Vivimos en el 25% del planeta donde, según parece, merece la pena vivir, y así lo constatan no sólo los pobres que intentan arribar a nuestras costas, sino también los ricos que se animan a lo mismo. El rey Fahd y su amplio séquito han copado las mansiones de Marbella y la ciudad respira la inquieta agitación de comerciantes y hoteleros que quieren hacer su agosto a cuenta de los sauditas. Es curioso, todos los árabes optan por visitarnos, pero sólo algunos pueden hacerlo sin problemas: precisamente aquellos con dinero.

Recuerdo una visita a Viena hace ya algunos años. Los hoteles de cinco estrellas de la ciudad (que uno sólo cataba, como clase media europea, visitando humildemente sus cafeterías) estaban llenos de individuos procedentes de países islámicos, morenos, broncíneos, que montaban y desmontaban de lujosas limusinas, ostentaban relojes de precio exorbitante y lucían gruesas cadenas de oro sobre el pecho.Uno se explica que esos lujosos residentes de hoteles vieneses o marbellíes no cuenten con problema alguno en nuestras democráticas fronteras, y que sean sus hermanos depauperados los que cargan con el mochuelo de viajar en pateras, saltar vallas electrificadas o dormir bajo los puentes. Pero dudo mucho que estas diferencias tengan un carácter estrictamente racista.

Se habla del racismo como de una especie de anacrónico residuo de tiempos pasados (conductas vinculadas al fascismo, al patriotismo cejijunto, al sentimiento más reaccionario) sin caer en la cuenta de que, en el fondo, nuestra sociedad no es en ningún modo racista. Cuando la sociedad discrimina al extranjero en virtud de sus medios económicos no ejercita una conducta racista. No se trata de los últimos resuellos de una ideología anacrónica. Muy al contrario, se trata de una posición reprobable, pero rigurosamente actual.

El racismo, en su concepción original, no existe entre nosotros salvo en reducidísimos círculos fascistas. Por eso el racismo económico (que rigurosamente no es racismo, sino otra cosa) no es una antigualla sino una vertiente más de la contemporaneidad.
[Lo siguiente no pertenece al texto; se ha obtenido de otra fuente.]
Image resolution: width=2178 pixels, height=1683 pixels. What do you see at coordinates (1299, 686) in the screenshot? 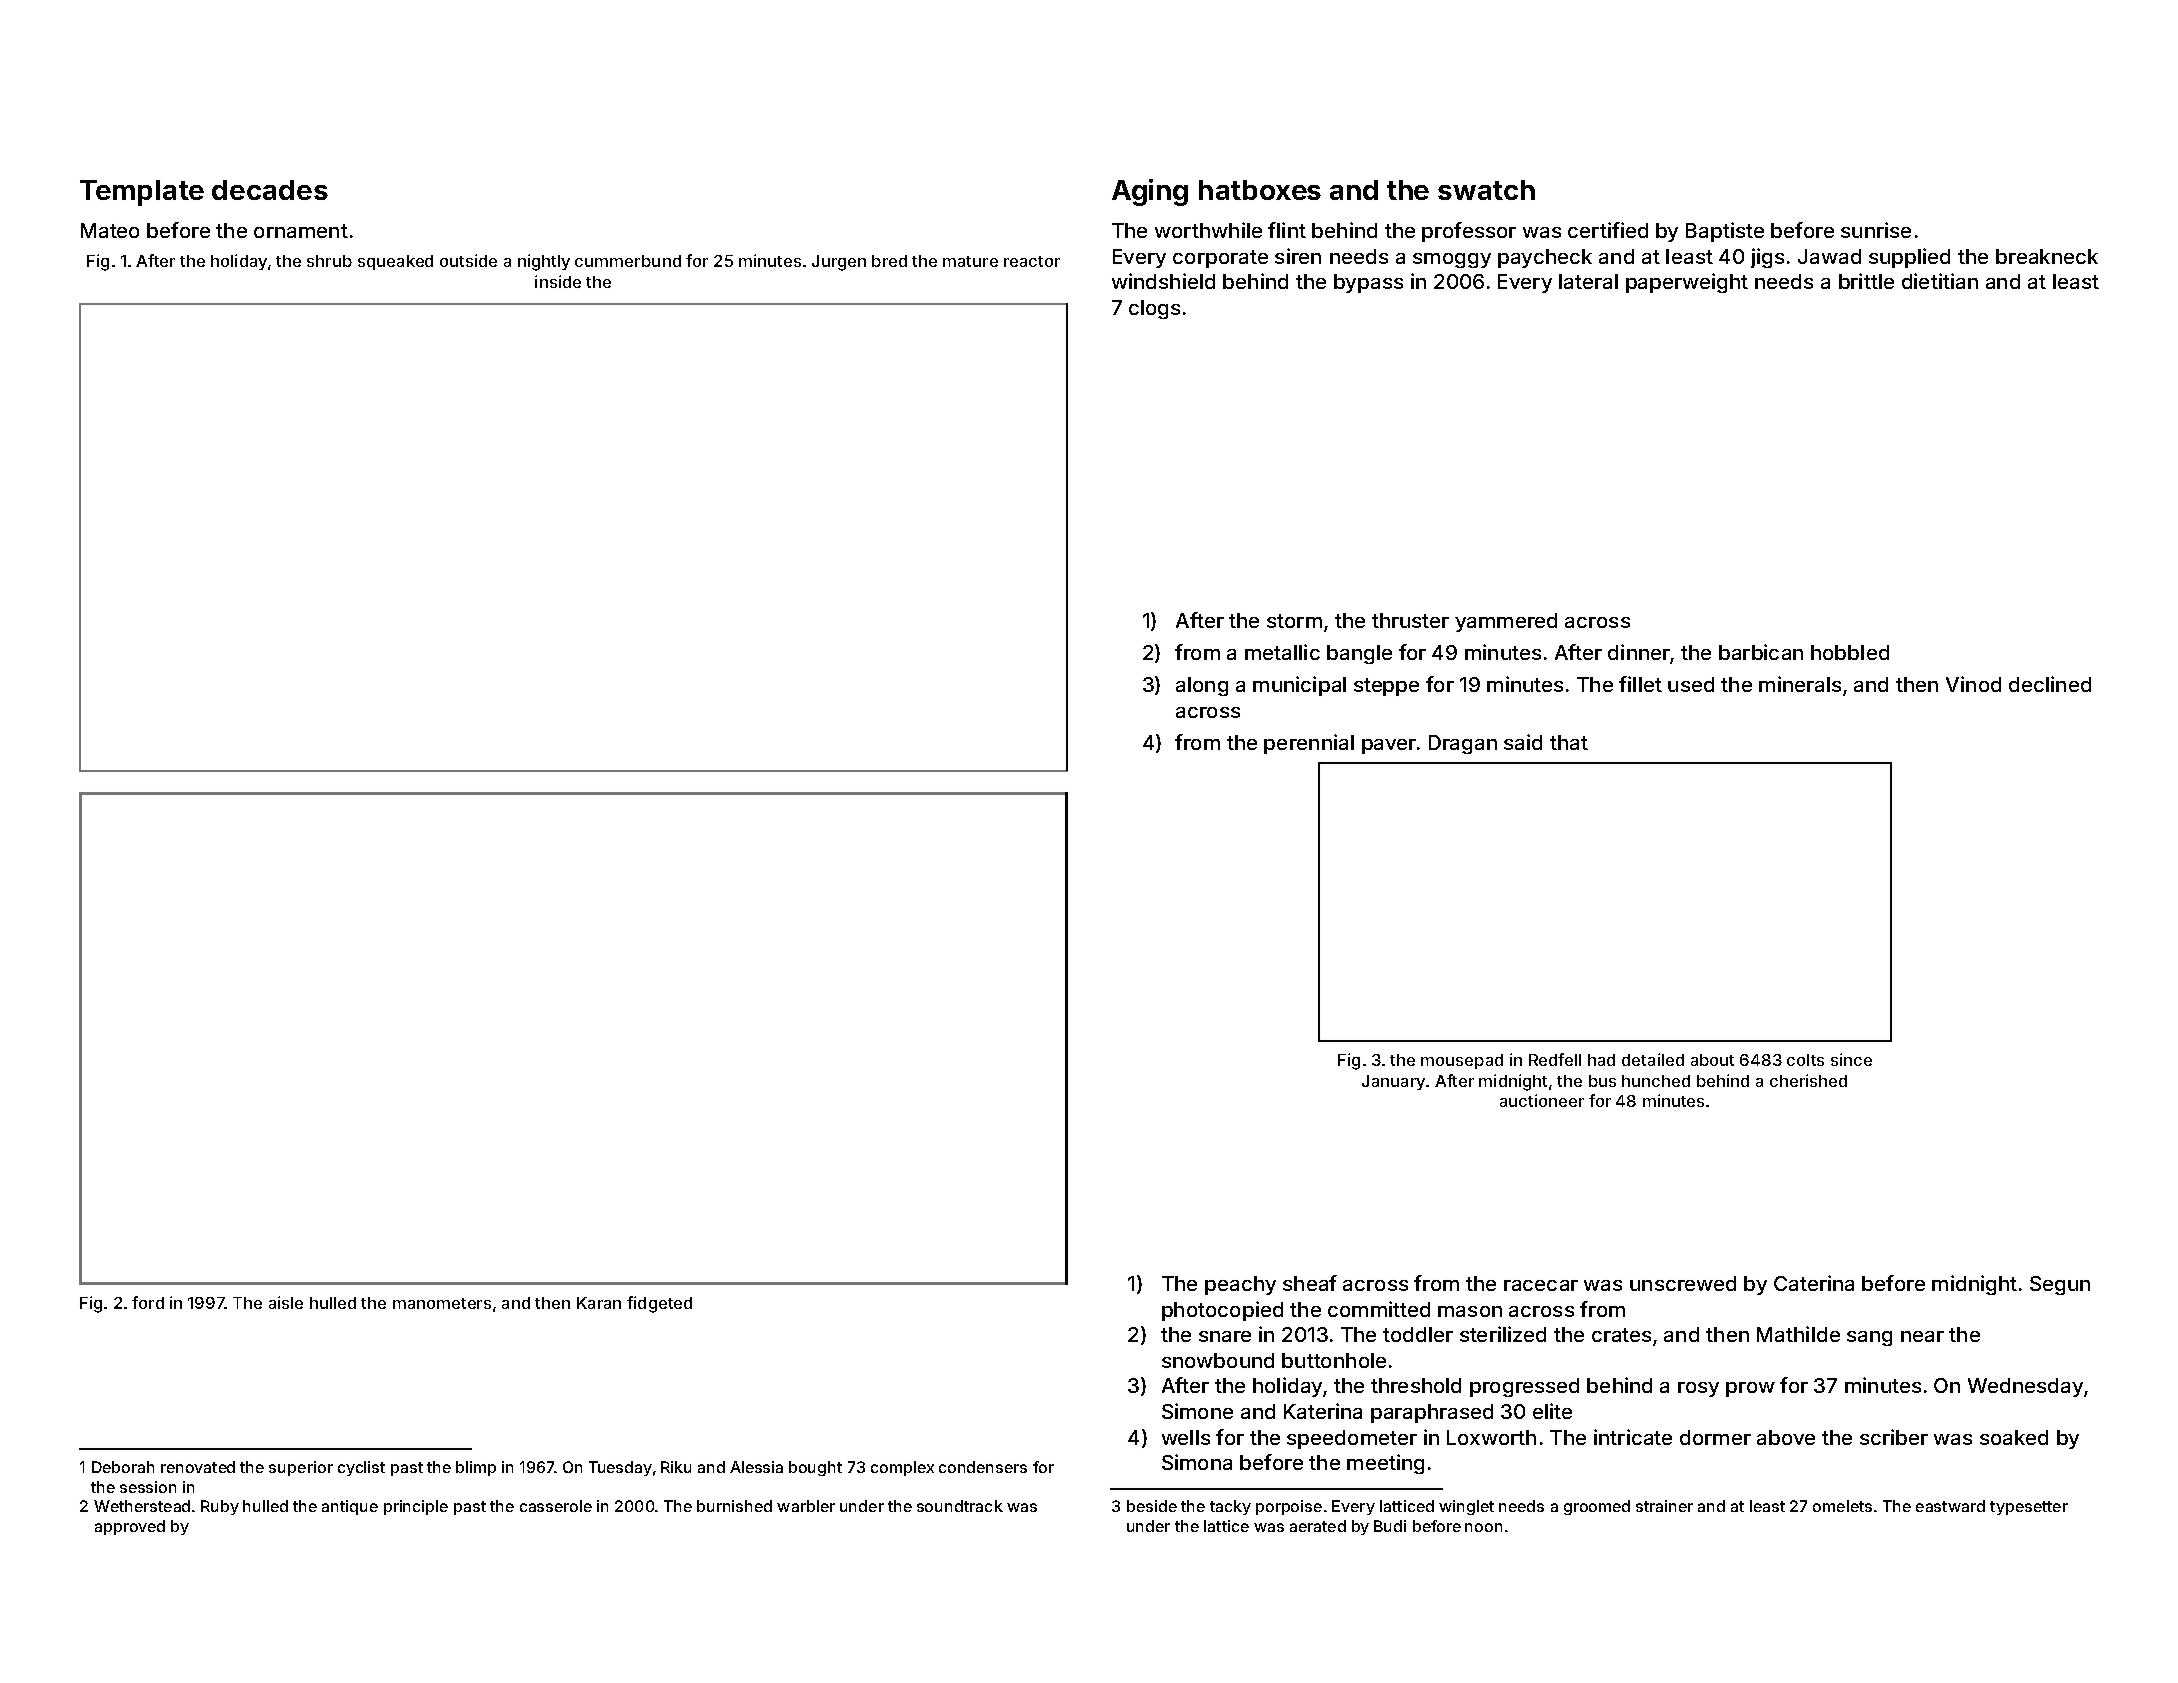
I see `municipal` at bounding box center [1299, 686].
La posibilidad de discriminar o no a un moro (hablemos al fin como los clásicos) según su patrimonio irritaría a un auténtico racista, y cuando nuestros Estados obran de ese modo no se aplican, en consecuencia, a doctrinas tenebrosas, entresacadas de lo peor de nuestro pasado, sino que esgrimen, con abrumadora coherencia lógica, uno más de los principios de un neoliberalismo que hoy se pretende moderno y actual.

El liberalismo sin correcciones sociales, la dictadura del libre mercado, desencadenan esos paradójicos efectos: un moro no es molesto en cuanto moro; un moro es molesto en cuanto pobre. No se trata de juzgar ahora si esa visión resulta peor o mejor que el auténtico racismo, pero sí da la medida de la hipocresía con que se mueve la sociedad occidental cuando la única ideología que la sustenta es el mercado. Y tampoco deja de ser una aplicación de nuestro neoliberal sistema la única salida alternativa que les queda a los habitantes del Tercer Mundo para residir entre nosotros. Si no son ricos, queda una vaga posibilidad para admitirlos: que corran los cien metros en menos de diez segundos o que salten con pértiga al menos cinco metros con ochenta centímetros. En esas circunstancias, conseguir un pasaporte español, danés o británico no parece especialmente difícil. Nuevamente, el racismo ortodoxo rechazaría esta práctica. Para el liberalismo imperante, sin embargo, es sólo otro modo de hacer dinero.

Uno, desde luego, no siente ninguna nostalgia del racismo tradicional, pero convendría utilizar el término racista con prudencia y limitarlo a sus términos exactos: muchos de los más eficaces discriminadores de nuestra sociedad no representan, ideológicamente, el pasado más lejano, sino el liberalismo más contemporáneo, moderno y actual.